◆ **Directions**
In the records below, find the line holding "Instruction: Add layer mask icon" and the line holding "Click next in". Set down both, with every line between them, exactly.

(Stored items)
--- --- ---

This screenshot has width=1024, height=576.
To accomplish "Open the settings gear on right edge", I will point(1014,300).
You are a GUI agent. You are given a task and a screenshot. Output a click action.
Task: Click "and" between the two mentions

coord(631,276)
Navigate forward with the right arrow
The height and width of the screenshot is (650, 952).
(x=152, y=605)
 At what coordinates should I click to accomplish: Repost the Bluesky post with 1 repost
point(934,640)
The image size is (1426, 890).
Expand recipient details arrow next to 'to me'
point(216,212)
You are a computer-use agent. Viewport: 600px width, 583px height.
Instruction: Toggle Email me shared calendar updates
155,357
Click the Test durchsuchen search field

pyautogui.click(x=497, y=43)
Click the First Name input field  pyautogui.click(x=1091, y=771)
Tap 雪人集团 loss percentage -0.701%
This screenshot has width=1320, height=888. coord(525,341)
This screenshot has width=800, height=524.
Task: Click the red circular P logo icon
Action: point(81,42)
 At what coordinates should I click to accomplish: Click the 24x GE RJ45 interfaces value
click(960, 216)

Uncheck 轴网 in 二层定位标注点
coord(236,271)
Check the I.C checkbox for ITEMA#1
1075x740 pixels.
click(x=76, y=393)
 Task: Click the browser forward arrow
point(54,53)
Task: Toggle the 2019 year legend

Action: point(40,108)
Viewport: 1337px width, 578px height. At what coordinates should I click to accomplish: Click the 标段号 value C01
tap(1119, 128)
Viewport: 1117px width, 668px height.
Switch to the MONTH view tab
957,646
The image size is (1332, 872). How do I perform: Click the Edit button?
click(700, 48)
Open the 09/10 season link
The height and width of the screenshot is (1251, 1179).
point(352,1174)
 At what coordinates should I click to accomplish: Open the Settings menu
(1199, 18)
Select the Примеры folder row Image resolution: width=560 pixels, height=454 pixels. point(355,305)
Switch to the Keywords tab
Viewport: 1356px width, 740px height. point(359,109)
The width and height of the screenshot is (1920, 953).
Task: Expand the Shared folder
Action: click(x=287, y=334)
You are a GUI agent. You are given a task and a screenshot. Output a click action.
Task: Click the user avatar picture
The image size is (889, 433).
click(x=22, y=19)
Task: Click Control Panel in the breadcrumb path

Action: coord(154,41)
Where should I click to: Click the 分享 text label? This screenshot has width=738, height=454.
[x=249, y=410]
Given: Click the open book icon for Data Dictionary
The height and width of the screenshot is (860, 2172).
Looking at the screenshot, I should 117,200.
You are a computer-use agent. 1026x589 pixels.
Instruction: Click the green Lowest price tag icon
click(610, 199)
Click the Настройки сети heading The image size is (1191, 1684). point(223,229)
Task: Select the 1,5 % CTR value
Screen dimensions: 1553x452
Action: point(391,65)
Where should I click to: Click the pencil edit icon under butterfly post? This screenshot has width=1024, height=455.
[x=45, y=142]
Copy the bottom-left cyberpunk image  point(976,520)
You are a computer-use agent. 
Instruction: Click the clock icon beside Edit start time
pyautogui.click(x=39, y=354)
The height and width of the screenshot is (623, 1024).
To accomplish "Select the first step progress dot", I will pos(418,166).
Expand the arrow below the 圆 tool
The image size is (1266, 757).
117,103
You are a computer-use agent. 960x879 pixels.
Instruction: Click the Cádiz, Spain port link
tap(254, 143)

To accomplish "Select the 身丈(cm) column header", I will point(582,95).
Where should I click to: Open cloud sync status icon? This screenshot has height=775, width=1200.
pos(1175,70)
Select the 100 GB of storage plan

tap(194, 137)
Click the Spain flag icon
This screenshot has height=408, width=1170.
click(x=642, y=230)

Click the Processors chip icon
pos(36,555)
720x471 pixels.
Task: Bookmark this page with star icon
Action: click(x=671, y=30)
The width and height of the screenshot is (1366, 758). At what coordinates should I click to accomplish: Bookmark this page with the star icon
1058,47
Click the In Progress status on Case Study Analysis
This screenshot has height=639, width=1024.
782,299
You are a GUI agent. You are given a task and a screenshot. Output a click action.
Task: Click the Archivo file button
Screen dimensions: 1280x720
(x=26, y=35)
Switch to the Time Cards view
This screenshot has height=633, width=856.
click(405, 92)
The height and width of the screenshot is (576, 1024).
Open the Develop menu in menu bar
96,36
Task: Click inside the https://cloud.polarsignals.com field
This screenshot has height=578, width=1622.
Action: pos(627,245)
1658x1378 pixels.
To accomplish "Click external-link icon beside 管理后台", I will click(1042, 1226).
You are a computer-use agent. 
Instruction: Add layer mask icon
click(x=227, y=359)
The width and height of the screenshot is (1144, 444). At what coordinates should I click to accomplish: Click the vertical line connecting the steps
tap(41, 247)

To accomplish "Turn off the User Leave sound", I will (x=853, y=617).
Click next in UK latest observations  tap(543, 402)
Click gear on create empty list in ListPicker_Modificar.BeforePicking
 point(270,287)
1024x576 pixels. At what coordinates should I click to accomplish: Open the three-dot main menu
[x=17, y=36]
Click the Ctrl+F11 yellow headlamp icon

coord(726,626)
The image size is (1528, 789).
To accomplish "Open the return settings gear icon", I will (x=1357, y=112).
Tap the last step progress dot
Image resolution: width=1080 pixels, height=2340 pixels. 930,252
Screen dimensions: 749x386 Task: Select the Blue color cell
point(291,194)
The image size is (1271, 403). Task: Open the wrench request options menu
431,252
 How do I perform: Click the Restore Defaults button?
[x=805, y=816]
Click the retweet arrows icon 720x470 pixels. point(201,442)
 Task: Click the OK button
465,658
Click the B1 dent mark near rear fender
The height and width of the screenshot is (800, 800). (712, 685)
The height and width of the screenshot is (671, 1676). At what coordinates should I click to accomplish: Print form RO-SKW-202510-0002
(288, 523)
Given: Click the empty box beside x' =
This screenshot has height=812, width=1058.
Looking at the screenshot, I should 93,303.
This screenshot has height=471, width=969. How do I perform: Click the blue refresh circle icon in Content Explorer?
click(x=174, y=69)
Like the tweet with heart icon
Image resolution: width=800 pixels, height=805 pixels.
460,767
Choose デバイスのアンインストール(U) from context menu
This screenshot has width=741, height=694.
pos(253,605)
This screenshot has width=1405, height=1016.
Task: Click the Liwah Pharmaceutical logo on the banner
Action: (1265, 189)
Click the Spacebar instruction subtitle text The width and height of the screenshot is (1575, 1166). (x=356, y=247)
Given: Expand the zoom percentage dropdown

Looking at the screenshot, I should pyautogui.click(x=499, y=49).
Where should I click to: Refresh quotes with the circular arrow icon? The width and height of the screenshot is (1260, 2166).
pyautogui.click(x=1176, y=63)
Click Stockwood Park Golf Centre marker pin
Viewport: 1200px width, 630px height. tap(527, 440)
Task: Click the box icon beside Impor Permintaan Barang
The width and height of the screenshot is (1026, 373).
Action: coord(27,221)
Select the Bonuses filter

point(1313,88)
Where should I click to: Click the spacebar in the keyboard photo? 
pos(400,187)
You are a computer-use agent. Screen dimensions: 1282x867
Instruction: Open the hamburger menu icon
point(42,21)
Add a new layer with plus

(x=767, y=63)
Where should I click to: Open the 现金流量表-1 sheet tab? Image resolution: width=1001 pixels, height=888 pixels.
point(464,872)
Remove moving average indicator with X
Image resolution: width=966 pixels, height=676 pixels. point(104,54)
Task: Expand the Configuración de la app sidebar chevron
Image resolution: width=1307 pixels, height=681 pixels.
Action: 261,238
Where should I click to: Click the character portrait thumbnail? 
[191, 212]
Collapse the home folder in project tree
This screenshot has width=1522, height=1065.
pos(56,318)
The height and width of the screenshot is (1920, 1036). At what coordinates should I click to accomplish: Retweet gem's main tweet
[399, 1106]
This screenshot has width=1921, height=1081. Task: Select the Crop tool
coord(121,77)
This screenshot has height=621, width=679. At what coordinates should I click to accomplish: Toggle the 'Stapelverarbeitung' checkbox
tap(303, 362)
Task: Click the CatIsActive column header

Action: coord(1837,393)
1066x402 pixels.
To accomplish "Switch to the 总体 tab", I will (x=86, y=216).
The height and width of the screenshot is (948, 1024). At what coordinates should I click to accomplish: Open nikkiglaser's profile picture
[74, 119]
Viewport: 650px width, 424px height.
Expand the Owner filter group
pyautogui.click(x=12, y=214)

--- --- ---

◆ **Solution to this task**
Instruction: Add layer mask icon
click(x=227, y=359)
The width and height of the screenshot is (1144, 444). At what coordinates should I click to accomplish: Click the vertical line connecting the steps
tap(41, 247)

To accomplish "Turn off the User Leave sound", I will (x=853, y=617).
Click next in UK latest observations  tap(543, 402)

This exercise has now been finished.